Aim A => Before reading the records, list the AWS log sources that the excerpt on Splunk log ingestion names as being centralized in S3 buckets.

Selected excerpt =>
start

AWS Partner Network (APN) Blog
Filter and Stream Logs from Amazon S3 Logging Buckets into Splunk Using AWS Lambda
By Ameya Paldhikar, Partner Solutions Architect – AWS
By Marc Luescher, Sr. Solutions Architect – AWS
Splunk |
Amazon Web Services (AWS) customers of all sizes–from growing startups to large enterprises–manage multiple AWS accounts. Following the prescriptive guidance from AWS for multi-account management, customers typically choose to perform centralization of the AWS log sources (AWS CloudTrail logs, VPC flow logs, AWS Config logs) from their multiple AWS accounts within Amazon Simple Storage Service (Amazon S3) buckets in a dedicated log archive account.
The volume of logs stored in these centralized S3 buckets can be extremely high (multiple TBs/day) depending on the number of AWS accounts and the size of workload. In order to ingest the logs from S3 buckets in Splunk, customers normally use the Splunk add-on for AWS. This is deployed on Splunk Heavy Forwarders, which act as dedicated pollers to pull the data from S3.

end

Aim B => Echo everything in the records from their first line down to the line containing "The height and width of the screenshot is (616, 984).", including both of those lines.

Given records =>
start

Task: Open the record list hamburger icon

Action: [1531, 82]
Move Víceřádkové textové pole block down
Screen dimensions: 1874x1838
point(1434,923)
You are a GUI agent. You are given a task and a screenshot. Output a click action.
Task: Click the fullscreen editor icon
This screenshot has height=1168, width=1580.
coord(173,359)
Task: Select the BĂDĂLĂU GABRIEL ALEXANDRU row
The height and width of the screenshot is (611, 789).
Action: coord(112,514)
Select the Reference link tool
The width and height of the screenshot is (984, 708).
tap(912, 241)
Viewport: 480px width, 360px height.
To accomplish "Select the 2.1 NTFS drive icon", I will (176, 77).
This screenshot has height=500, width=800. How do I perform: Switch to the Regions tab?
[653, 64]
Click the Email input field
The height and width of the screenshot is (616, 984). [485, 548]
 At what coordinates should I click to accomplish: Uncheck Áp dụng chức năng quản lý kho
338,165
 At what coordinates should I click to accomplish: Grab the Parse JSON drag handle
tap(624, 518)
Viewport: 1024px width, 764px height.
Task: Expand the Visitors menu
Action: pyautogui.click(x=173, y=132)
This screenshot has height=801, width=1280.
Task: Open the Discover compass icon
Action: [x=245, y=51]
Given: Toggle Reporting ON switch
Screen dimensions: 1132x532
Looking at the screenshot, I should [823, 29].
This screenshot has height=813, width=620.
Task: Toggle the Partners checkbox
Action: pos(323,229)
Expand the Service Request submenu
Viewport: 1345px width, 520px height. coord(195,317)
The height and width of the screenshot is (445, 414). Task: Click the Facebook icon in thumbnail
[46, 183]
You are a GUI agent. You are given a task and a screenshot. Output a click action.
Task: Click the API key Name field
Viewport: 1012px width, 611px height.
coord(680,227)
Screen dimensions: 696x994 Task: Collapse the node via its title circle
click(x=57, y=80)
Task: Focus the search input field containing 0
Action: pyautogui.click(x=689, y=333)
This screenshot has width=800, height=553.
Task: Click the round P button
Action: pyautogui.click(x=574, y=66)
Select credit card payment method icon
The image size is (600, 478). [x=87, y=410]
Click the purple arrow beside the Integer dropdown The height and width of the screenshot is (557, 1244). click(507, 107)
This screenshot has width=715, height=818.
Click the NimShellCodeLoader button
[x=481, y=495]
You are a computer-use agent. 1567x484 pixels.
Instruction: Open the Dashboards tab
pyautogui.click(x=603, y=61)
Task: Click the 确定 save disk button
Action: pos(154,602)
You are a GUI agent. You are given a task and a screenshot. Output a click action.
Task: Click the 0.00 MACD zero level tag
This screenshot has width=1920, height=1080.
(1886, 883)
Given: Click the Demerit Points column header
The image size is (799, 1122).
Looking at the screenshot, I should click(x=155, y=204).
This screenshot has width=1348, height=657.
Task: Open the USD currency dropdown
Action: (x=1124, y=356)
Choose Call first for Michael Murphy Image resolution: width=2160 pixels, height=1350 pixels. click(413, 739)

end

Correct response A => AWS CloudTrail logs, VPC flow logs, AWS Config logs

Correct response B =>
Task: Open the record list hamburger icon

Action: [1531, 82]
Move Víceřádkové textové pole block down
Screen dimensions: 1874x1838
point(1434,923)
You are a GUI agent. You are given a task and a screenshot. Output a click action.
Task: Click the fullscreen editor icon
This screenshot has height=1168, width=1580.
coord(173,359)
Task: Select the BĂDĂLĂU GABRIEL ALEXANDRU row
The height and width of the screenshot is (611, 789).
Action: coord(112,514)
Select the Reference link tool
The width and height of the screenshot is (984, 708).
tap(912, 241)
Viewport: 480px width, 360px height.
To accomplish "Select the 2.1 NTFS drive icon", I will (176, 77).
This screenshot has height=500, width=800. How do I perform: Switch to the Regions tab?
[653, 64]
Click the Email input field
The height and width of the screenshot is (616, 984). [485, 548]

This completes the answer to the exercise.